The most fascinating number and the one most reporters glommed on to is in question 14: “Would you support or oppose the United States taking military action against Iran to prevent it from developing nuclear weapons?”

I like the sparseness of the question; none of this “would you support military action against the radical leaders in Iran who have repeatedly threatened Israel with annihilation” stuff.

56 percent said they’d support a military strike, 36 said they wouldn’t, and the numbers were a complete reversal from 2007.

Why the huge change? Does it mean plummeting confidence in sanctions? Does it reflect the work Jewish leaders have been doing to alert the community to the dangers? Does it reflect broader public opinion in America?  On that last point, the survey data is contradictory.

Meanwhile, Shmuel Rosner at the Jerusalem Post says the numbers on settlements are a surprise:

I think that the major finding – maybe the major blow to Obama’s policies – is not-even-well-hidden in the question about settlements: "Do you agree or disagree with the Obama Administration’s call for a stop to all new Israeli settlement construction?" – the survey asks. The outcome: 51% disagree, only 41% agree. Hey, but didn’t all pundits and commentators (myself included in several cases) thought and wrote that Obama’s focus on settlements was politically smart because American Jews have no desire to see settlement expansion, and because they will support his message of freeze? Yes, they, we, did (even American Jewish leaders didn’t like the idea of needing to defend settlements. .. ).
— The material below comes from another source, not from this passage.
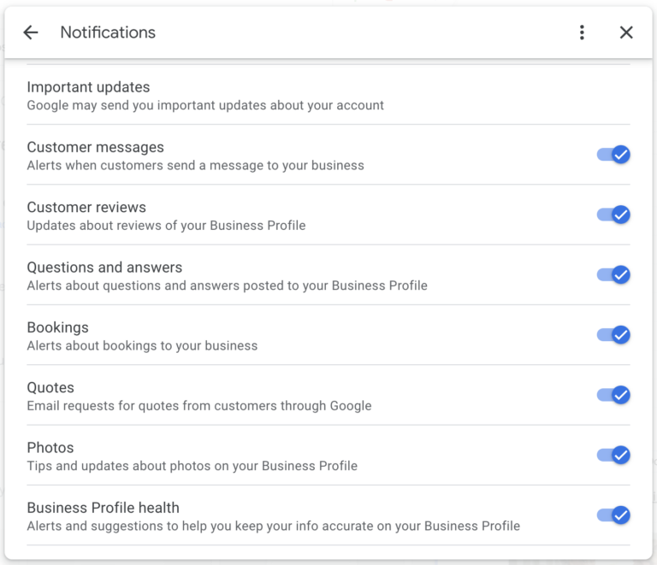Screen dimensions: 657x565
Task: Select the 'Quotes' heading text
Action: point(50,387)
And is AJC’s survey is to be trusted, we were wrong for one of two reasons:

A. Jews don’t think what we thought they do. In other words: they do not oppose settlements as much as we believed they do.

B. And I think in this case option B is the one to pick: The Obama administration was going much too far, and the Israeli government was much better at explaining why it can’t go this far. In other words: Most American Jews still don’t have much sympathy for settlements, but (like Israelis) also didn’t understand the rush to push Israel around, and didn’t quite see the logic of "total freeze" now.

And the Orthodox Union’s Nathan Diament notes the strong support for an undivided Jerusalem:

As has been the case in the past, a clear majority of American Jews (58%) do not believe that "Israel [should be willing] to compromise on the status of Jerusalem as a united city under Israeli jurisdiction" even "in the framework of a permanent peace with the Palestinians." This bottom line is true across all the community’s denominations (Orthodox: 77%, Conservative: 65%, Reform: 60% opposed a compromise on Jerusalem).